Thanks , but no bars for me gotta save that per diem for more important things like hunting gear. I did go to the river walk. Thats one busy place, and if you like to eat well they got it.


----------



## singlesix (May 13, 2010)

Mattuk said:


> Bloody hell are you allowed to do that over there!? No wonder crime rates go up!


WILD BOARS, Ill leave the pigs alone and let them do thier job:tinykitball:


----------



## ReidRH (Feb 1, 2010)

I Like to Hunt them thar Piglets, Unh Hunh!! Sure Do! LOL! Wish I was down there Right Now! Trying to get my Stuff ready for Deer Season here Right now though! Putting out cameras and Such, my son and I worked 3 days last week!

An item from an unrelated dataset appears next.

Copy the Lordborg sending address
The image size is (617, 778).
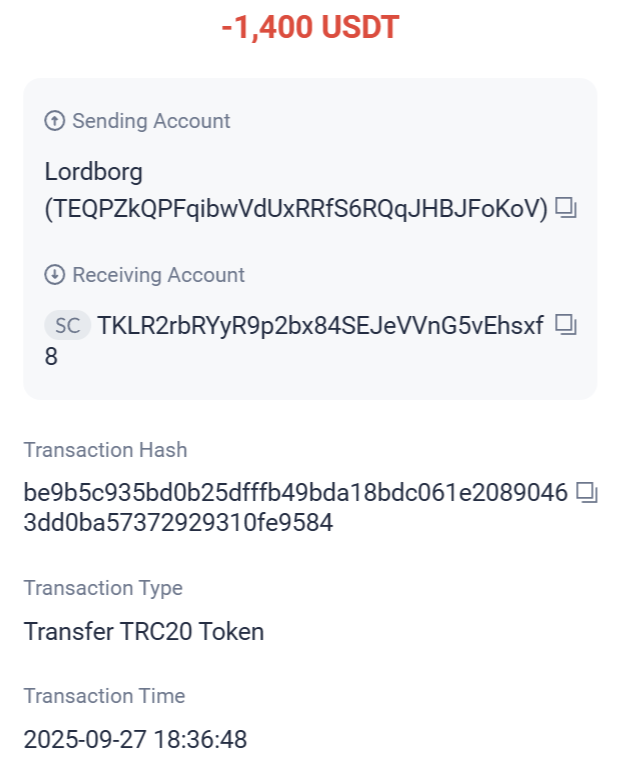[x=567, y=209]
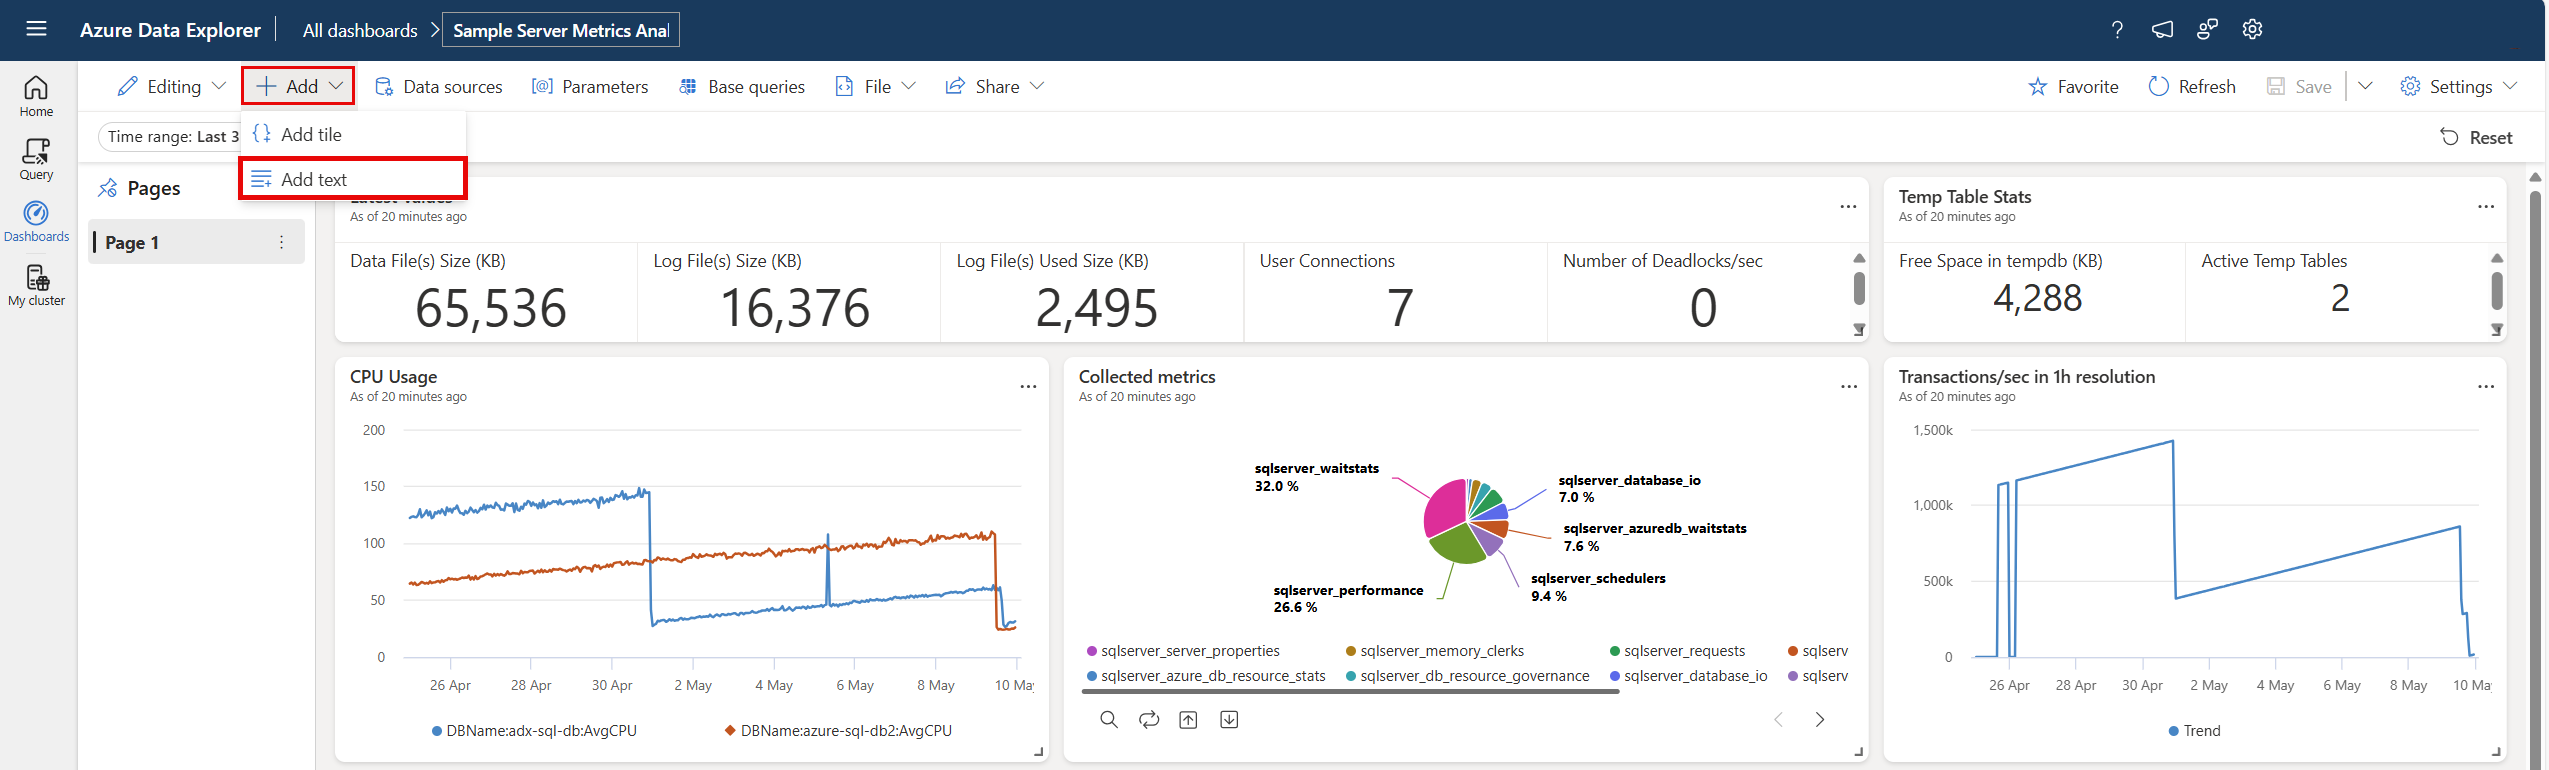
Task: Open My cluster from the sidebar
Action: point(36,285)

Work aint Work if ya Enjoy what ya doin!


----------



## youngdon (Mar 10, 2010)

I hear you on the work thing, a crappy job sucks even on a good day.


----------



## Mattuk (Oct 16, 2010)

singlesix said:


> WILD BOARS, Ill leave the pigs alone and let them do thier job:tinykitball:


I know I'm sorry Dave I couldn't help it!


----------



## Mattuk (Oct 16, 2010)

youngdon said:


> I hear you on the work thing, a crappy job sucks even on a good day.


Your not wrong there Don!


----------



## youngdon (Mar 10, 2010)

Mattuk said:


> Your not wrong there Don!


I've had a few of them through the years.


----------